Outside the Pit is a recurring installment for Mosh Pit Report that focuses on the music we at Mosh Pit Report listen to when we're not moshing. We encourage our readers to check out all the artists we cover and expand outside some of their typical musical comfort zones.
Memorial Day weekend in Boston means one thing for the city’s music scene: the return of Boston Calling Music Festival. Hours before gates opened, festival organizers made the massive announcement that this May’s festival would be the years only and the final one to take place at Boston’s City Hall Plaza. In 2017, the festival will pick up and move to the Lower Allston neighborhood of Boston, where it will expand to more stages and include a film festival.
As for 2016, Friday night’s lineup was a special one. With de facto co-headliners Sufjan Stevens and SIA getting near equal length sets, the nearly sold out crow was in for a night of live performance art that would prove to transcend genres.
The festival’s first set was a collaboration set between Irish singer Lisa Hannigan and festival curator/guitarist of The National, Aaron Dessner. Hannigan and Dessner have collaborated in the past, and are currently in the process of writing and recording an album together. Their set was a beautifully performed open to the festival weekend, as Hannigan’s traditional Irish vocals were effervescently complimented by Dessner’s guitar playing. Dessner even played his guitar with a violin bow at times, a la Jimmy Page. The indie folk sounds strongly resonated with the crowd as the sun set over the festival grounds.
Following Dessner and Hannigan was Sufjan Stevens, on the festival’s Red Stage. Stevens took the stage with an incredible, vibrant stage production that featured everything from dance routines and instruments being smashed to Stevens donning a pair of swan wings which he spread mid song during “Seven Swans.” Much of Steven’s set was pulled from his last two albums, “The Age of Adz” (2010), and “Carrie & Lowell” (2015). Stevens’ production and live show was very different from his music, usually characterized as more melancholy than the vibrant, colorful, psychedelic show that he delivered on Friday Night.

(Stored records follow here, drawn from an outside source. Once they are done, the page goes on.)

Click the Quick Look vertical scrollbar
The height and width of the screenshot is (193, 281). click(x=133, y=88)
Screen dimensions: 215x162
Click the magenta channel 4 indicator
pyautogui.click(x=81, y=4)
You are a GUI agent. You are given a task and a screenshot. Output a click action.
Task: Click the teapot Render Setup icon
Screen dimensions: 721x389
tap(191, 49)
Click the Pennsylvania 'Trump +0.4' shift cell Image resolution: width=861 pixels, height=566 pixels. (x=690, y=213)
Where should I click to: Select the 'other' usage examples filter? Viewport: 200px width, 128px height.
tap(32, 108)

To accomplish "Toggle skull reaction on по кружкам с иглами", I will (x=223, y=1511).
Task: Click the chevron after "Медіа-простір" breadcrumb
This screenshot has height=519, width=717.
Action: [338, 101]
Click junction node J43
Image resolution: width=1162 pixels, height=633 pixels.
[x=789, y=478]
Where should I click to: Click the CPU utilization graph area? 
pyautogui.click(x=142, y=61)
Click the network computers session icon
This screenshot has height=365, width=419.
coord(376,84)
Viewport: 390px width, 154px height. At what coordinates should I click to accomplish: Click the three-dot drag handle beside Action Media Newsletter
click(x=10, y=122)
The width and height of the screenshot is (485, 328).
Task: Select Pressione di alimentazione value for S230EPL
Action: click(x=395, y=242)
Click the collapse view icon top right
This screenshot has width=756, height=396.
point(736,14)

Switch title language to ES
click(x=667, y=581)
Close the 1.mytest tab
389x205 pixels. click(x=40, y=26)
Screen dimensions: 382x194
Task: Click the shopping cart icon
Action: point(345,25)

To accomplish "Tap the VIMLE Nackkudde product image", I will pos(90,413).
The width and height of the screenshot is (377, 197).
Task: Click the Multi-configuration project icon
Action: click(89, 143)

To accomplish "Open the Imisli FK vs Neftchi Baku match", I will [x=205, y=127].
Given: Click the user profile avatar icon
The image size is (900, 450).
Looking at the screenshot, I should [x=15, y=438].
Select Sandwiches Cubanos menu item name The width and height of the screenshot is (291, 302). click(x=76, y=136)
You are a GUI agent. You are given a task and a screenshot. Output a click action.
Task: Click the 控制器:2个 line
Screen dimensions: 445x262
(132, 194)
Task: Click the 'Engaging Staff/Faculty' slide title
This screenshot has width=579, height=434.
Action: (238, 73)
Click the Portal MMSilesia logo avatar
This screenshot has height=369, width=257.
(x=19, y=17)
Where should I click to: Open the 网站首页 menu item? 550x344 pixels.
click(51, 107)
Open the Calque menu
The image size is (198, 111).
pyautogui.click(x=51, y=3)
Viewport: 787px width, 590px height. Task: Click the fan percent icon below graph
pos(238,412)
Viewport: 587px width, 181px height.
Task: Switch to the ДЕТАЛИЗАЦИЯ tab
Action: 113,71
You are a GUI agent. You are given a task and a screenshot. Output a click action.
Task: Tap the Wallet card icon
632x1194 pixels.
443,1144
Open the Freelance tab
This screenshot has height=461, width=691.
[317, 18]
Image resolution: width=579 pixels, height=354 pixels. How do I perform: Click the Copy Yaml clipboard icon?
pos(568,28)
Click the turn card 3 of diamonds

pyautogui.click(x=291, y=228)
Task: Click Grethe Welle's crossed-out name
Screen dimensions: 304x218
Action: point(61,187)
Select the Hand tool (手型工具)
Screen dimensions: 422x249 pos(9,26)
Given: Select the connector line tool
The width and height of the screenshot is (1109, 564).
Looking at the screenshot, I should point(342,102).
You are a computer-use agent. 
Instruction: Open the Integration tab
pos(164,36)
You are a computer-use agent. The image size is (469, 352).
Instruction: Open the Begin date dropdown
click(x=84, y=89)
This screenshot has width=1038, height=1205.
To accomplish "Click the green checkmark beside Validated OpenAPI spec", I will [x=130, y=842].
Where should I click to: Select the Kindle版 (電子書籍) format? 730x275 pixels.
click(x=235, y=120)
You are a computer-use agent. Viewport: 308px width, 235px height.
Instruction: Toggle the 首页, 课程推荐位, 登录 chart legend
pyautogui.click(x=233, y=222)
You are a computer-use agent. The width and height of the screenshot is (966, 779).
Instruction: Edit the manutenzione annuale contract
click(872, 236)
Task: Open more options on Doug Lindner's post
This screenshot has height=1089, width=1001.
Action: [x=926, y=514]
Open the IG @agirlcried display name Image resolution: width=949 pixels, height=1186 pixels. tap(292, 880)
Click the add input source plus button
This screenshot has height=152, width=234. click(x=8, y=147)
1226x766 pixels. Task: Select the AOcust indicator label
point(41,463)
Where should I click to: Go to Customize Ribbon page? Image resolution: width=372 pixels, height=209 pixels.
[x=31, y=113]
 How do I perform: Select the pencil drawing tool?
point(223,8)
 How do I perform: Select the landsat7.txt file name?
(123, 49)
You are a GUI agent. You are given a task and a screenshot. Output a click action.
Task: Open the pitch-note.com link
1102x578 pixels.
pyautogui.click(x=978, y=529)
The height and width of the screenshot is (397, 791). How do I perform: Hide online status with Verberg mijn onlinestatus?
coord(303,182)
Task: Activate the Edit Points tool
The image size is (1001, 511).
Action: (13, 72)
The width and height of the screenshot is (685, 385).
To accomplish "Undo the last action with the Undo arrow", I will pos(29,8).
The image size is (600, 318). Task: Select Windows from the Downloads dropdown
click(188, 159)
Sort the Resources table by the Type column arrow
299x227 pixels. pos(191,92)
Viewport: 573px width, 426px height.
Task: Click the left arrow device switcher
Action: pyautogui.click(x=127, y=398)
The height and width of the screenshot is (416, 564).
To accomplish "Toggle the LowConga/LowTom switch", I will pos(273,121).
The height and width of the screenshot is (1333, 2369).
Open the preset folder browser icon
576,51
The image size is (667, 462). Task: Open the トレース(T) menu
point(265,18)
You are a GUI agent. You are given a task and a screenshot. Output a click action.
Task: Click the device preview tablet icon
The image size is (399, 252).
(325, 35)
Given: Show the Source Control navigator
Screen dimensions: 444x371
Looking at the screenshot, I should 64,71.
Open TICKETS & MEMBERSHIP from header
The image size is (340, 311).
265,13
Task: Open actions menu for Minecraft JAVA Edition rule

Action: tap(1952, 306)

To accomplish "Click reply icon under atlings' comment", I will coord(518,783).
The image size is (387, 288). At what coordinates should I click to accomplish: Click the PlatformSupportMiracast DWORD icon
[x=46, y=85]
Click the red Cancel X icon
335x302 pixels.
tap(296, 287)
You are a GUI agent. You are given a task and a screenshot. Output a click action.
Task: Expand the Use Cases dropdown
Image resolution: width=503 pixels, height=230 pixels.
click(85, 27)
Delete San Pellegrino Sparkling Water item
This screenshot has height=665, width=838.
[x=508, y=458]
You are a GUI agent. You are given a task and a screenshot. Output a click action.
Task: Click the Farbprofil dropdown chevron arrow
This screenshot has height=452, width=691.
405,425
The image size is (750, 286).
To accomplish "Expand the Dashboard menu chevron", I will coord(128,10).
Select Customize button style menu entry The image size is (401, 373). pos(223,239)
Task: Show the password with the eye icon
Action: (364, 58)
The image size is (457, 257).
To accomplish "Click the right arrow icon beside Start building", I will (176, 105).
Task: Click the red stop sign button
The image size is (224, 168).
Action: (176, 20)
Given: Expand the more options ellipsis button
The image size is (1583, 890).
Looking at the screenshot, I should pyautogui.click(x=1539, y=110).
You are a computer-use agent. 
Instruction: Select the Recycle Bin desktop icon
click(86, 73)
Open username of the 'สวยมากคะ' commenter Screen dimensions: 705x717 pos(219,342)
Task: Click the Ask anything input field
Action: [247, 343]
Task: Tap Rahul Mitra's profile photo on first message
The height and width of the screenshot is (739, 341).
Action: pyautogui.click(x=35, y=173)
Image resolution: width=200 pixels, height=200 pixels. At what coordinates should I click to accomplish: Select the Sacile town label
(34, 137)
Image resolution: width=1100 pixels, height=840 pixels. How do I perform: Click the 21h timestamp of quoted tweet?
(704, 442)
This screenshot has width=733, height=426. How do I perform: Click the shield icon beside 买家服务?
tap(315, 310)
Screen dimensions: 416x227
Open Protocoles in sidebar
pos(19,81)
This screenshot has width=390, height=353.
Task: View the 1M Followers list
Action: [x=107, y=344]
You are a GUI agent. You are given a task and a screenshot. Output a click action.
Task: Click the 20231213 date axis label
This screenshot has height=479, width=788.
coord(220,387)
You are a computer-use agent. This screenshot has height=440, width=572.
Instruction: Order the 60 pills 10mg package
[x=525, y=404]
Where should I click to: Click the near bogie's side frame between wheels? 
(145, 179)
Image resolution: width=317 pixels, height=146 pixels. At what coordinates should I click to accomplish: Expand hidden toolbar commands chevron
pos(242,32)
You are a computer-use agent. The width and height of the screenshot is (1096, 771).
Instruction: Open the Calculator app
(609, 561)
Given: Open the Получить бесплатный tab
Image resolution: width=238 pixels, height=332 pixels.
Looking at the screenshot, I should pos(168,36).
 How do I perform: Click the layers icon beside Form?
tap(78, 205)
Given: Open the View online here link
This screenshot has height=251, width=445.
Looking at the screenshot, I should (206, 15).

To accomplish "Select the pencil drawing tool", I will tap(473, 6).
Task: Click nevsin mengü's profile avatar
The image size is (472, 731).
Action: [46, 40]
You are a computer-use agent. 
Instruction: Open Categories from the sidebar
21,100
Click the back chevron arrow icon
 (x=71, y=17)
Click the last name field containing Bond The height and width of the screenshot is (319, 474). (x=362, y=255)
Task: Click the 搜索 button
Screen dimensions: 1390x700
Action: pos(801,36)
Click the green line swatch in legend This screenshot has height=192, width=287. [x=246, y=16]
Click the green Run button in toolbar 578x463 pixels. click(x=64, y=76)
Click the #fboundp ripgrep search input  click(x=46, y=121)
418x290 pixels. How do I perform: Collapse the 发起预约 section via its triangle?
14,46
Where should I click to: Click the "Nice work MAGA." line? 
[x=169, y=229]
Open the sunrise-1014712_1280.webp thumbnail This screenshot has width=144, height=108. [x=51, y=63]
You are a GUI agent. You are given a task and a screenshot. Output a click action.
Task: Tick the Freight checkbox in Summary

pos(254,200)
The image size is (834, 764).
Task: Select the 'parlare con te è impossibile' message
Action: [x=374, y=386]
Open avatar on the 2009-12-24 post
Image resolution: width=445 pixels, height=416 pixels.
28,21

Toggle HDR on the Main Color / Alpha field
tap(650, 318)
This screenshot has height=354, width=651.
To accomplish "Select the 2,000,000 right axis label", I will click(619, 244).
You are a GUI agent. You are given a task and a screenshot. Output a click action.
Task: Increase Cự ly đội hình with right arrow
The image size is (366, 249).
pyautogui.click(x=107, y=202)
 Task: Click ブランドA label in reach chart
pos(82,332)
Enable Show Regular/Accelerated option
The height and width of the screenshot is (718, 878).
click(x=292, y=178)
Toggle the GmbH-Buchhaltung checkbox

Stevens set the bar high with his performance, but it was the illustrious pop star SIA who put on a performance that will talked about for years to come. SIA took the focus off herself, and created a musical theater style performance with dancers acting out the songs through interpretive dance. SIA brought each of her songs to life, with an all encompassing act that captured the attention of every living soul on the festival grounds. The crowd, at times, looked astounded by what was taking place, as it was far more than a simple live music performance. SIA herself did not spend much time in the spotlight, but her vocals stood out as a soundtrack to the performance art taking place on her stage. Often with solo performers it is a challenge to create a memorable stage performance with just themselves onstage, many spend too much time putting the focus on themselves. But SIA’s performance was so unforgettably unique, she ended up creating more of a buzz by avoiding the spotlight.